EXERCISE GOAL
Please transcribe the listing below with every word intact.
-- Opening Marker --
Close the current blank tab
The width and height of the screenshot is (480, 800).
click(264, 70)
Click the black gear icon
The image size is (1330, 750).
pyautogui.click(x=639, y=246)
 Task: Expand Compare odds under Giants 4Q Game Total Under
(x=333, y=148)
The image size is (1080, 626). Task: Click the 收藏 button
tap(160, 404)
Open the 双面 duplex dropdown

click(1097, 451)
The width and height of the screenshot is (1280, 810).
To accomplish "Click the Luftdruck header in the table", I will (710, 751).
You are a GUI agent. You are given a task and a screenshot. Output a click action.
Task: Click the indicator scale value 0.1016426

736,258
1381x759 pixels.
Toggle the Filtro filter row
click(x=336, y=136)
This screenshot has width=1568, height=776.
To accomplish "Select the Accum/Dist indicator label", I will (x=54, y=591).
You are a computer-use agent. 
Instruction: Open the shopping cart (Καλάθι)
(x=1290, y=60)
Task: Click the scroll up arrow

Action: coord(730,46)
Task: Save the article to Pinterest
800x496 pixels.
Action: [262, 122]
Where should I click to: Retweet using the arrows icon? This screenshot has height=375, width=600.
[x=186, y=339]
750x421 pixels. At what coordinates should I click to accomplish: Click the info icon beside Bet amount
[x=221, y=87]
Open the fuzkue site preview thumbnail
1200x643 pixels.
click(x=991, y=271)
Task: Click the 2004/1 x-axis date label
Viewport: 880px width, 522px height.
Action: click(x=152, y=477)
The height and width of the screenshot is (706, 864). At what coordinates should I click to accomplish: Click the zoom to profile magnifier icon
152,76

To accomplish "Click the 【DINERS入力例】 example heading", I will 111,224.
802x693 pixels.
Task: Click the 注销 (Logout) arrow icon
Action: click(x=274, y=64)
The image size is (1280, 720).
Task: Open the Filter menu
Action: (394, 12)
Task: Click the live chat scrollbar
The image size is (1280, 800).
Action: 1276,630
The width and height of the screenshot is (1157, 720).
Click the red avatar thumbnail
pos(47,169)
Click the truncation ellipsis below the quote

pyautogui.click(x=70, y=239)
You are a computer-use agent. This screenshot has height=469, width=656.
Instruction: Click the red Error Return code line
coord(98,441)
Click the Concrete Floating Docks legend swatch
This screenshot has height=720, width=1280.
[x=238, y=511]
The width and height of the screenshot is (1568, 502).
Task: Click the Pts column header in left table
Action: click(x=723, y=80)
-- Closing Marker --
ANSWER AREA
Close the current blank tab
The width and height of the screenshot is (480, 800).
click(264, 70)
Click the black gear icon
The image size is (1330, 750).
pyautogui.click(x=639, y=246)
 Task: Expand Compare odds under Giants 4Q Game Total Under
(x=333, y=148)
The image size is (1080, 626). Task: Click the 收藏 button
tap(160, 404)
Open the 双面 duplex dropdown

click(1097, 451)
The width and height of the screenshot is (1280, 810).
To accomplish "Click the Luftdruck header in the table", I will (710, 751).
You are a GUI agent. You are given a task and a screenshot. Output a click action.
Task: Click the indicator scale value 0.1016426

736,258
1381x759 pixels.
Toggle the Filtro filter row
click(x=336, y=136)
This screenshot has width=1568, height=776.
To accomplish "Select the Accum/Dist indicator label", I will (x=54, y=591).
You are a computer-use agent. 
Instruction: Open the shopping cart (Καλάθι)
(x=1290, y=60)
Task: Click the scroll up arrow

Action: coord(730,46)
Task: Save the article to Pinterest
800x496 pixels.
Action: [262, 122]
Where should I click to: Retweet using the arrows icon? This screenshot has height=375, width=600.
[x=186, y=339]
750x421 pixels. At what coordinates should I click to accomplish: Click the info icon beside Bet amount
[x=221, y=87]
Open the fuzkue site preview thumbnail
1200x643 pixels.
click(x=991, y=271)
Task: Click the 2004/1 x-axis date label
Viewport: 880px width, 522px height.
Action: click(x=152, y=477)
The height and width of the screenshot is (706, 864). At what coordinates should I click to accomplish: Click the zoom to profile magnifier icon
152,76

To accomplish "Click the 【DINERS入力例】 example heading", I will 111,224.
802x693 pixels.
Task: Click the 注销 (Logout) arrow icon
Action: click(x=274, y=64)
The image size is (1280, 720).
Task: Open the Filter menu
Action: (394, 12)
Task: Click the live chat scrollbar
The image size is (1280, 800).
Action: 1276,630
The width and height of the screenshot is (1157, 720).
Click the red avatar thumbnail
pos(47,169)
Click the truncation ellipsis below the quote

pyautogui.click(x=70, y=239)
You are a computer-use agent. This screenshot has height=469, width=656.
Instruction: Click the red Error Return code line
coord(98,441)
Click the Concrete Floating Docks legend swatch
This screenshot has height=720, width=1280.
[x=238, y=511]
The width and height of the screenshot is (1568, 502).
Task: Click the Pts column header in left table
Action: click(x=723, y=80)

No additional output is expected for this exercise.